System and methods for analyzing and modifying passwords

摘要

A system for analyzing and modifying passwords in a manner that provides a user with a strong and usable/memorable password. The user would propose a password that has relevance and can be remembered. The invention would evaluate the password to ascertain its strength. The evaluation is based on a probabilistic password cracking system that is trained on sets of revealed passwords and that can generate password guesses in highest probability order. If the user's proposed password is strong enough, the proposed password is accepted. If the user's proposed password is not strong enough, the system will reject it. If the proposed password is rejected, the system modifies the password and suggests one or more stronger passwords. The modified passwords would have limited modifications to the proposed password.
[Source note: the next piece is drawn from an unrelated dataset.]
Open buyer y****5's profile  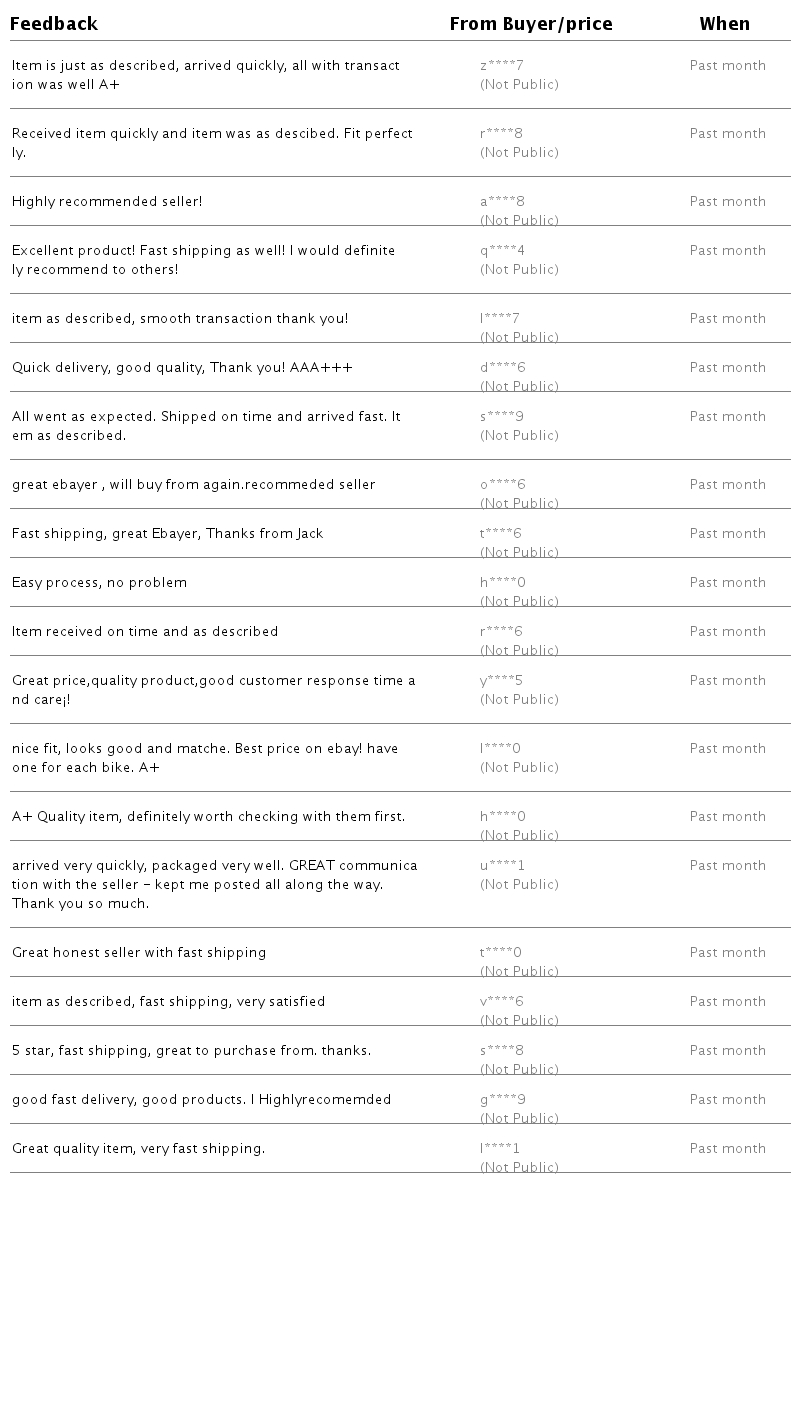(x=502, y=681)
Thus, the user has a tested strong and memorable password.

主权项

1. A computer-implemented method of analyzing and modifying a first proposed password chosen by a user for a secured user account, said method comprising the steps of:
generating a probabilistic context-free grammar from an array of control passwords aggregated from real-user passwords; establishing a threshold complexity value based on effort required to crack said array of control passwords, said first proposed password including a base structure containing a plurality of components, wherein the step of establishing said threshold complexity value includes
setting a lower bound for a number of password guesses for said first proposed password until said threshold complexity value is reached, wherein said password guesses do not need to be generated,estimating a number of components in said base structure that are greater than said threshold complexity value, andestimating and establishing said threshold complexity value based on the forgoing steps; receiving said first proposed password as inputted by said user into a computer interface of a computer system connected to a network; deriving a complexity value of said first proposed password based on said context-free grammar; comparing said complexity value of said first proposed password and said threshold complexity value, wherein said first proposed password is accepted as sufficiently complex as a result of said first proposed password meeting said threshold complexity value, wherein in the alternative, said first proposed password is rejected as not sufficiently complex as a result of said first proposed password failing to meet said threshold complexity value; generating a second proposed password by limited modifications of said first proposed password as a result of said first proposed password being rejected as not sufficiently complex, said limited modifications resulting in said second proposed password, wherein said limited modifications have an edit distance of one (1) or two (2), where said edit distance is used to generate said second proposed password in a manner that is memorable to said user based on said user's first proposed password; deriving a modified complexity value of said second proposed password based on said context-free grammar; comparing said modified complexity value of said second proposed password and said threshold complexity value, said second proposed password accepted as sufficiently complex as a result of said second proposed password meeting said threshold complexity value, said second proposed password rejected as not sufficiently complex as a result of said second proposed password failing to meet said threshold complexity value; and suggesting said second proposed password to said user as a result of said second proposed password accepted as sufficiently complex.